Because of its track hugging the Texas coastline, Nicholas did not cause much Gulf production to come offline -- unlike Hurricane Ida in late August -- but Perdido's position in the westernmost deepwater Gulf made it more exposed to Nicholas.
Shell had been waiting for downstream facilities that lost electricity to come back online before restoring production to Perdido. Williams Cos. said late Sept. 15 that its pipeline and processing facilities were ready to receive natural gas from the Perdido platform. Shell spokesperson Curtis Smith confirmed Perdido is now restarted.
About 28% of US Gulf of Mexico crude production remained offline Sept. 16 in the aftermath of Ida and Nicholas as the offshore energy sector continued to move slowly toward a return to normalcy with another two months left of the Atlantic storm season.

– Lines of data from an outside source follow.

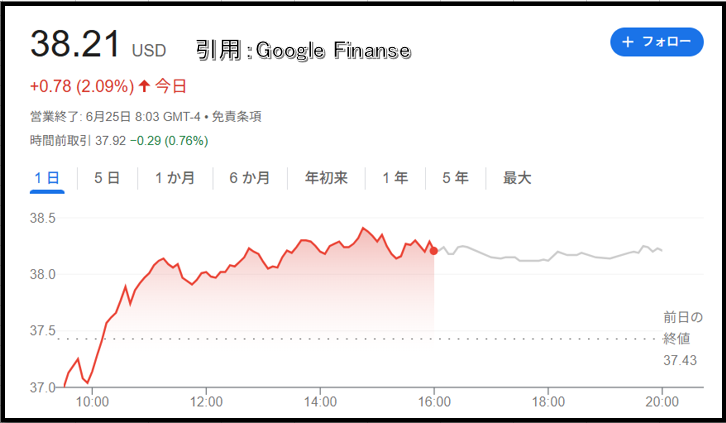
Task: Click the red closing price dot at 16:00
Action: click(434, 251)
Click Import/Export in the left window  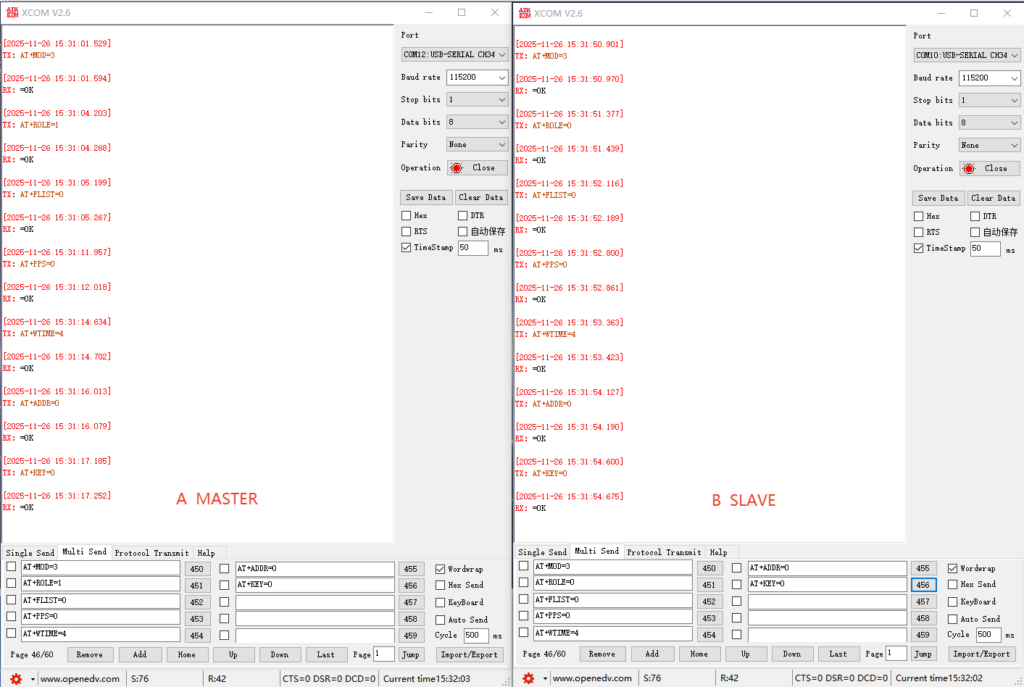tap(469, 654)
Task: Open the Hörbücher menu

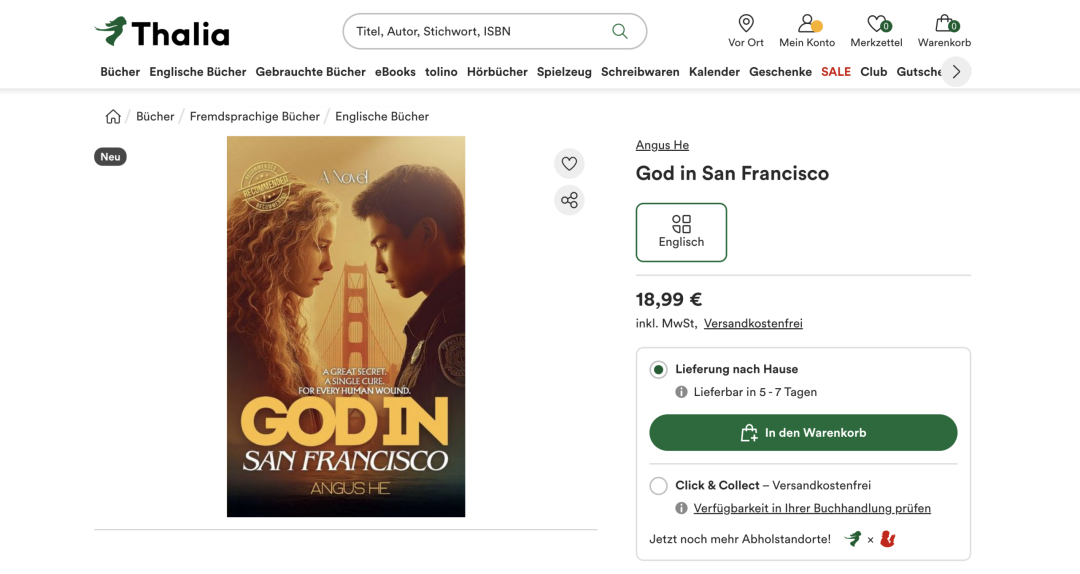Action: point(497,72)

After 95% of US Gulf oil and gas production was shut in near the end of August as Category 4 Ida made a Louisiana landfall, 513,878 b/d of crude, or 28.2%, remained offline Sept. 16, according to the US Bureau of Safety and Environmental Enforcement.
The return of natural gas supplies continued to lag a bit more than oil. An estimated 878.6 Mcf/d, or 39.4%, of natural gas production was still shut in, BSEE said, which was roughly the same as the day prior.
Only 42, or 7.5%, of the platforms in the Gulf remained evacuated, BSEE said.
Apart from its westernmost Perdido platform, Shell said its Appomattox, Enchilada/Salsa and Auger assets continued to ramp up production following Ida. As of Sept. 15, Shell's Mars, Ursa and Olympus assets remained shut in. Shell said damage assessments continued at its West Delta-143 offshore facility, which serves as a transportation hub to onshore facilities.
Chevron said Sept. 16 it had redeployed essential personnel to all of its Chevron-operated facilities and restored full production at its Blind Faith asset and partial production at the Jack St. Malo, Big Foot and Tahiti platforms. Chevron said the Petronius facility also was preparing to resume production.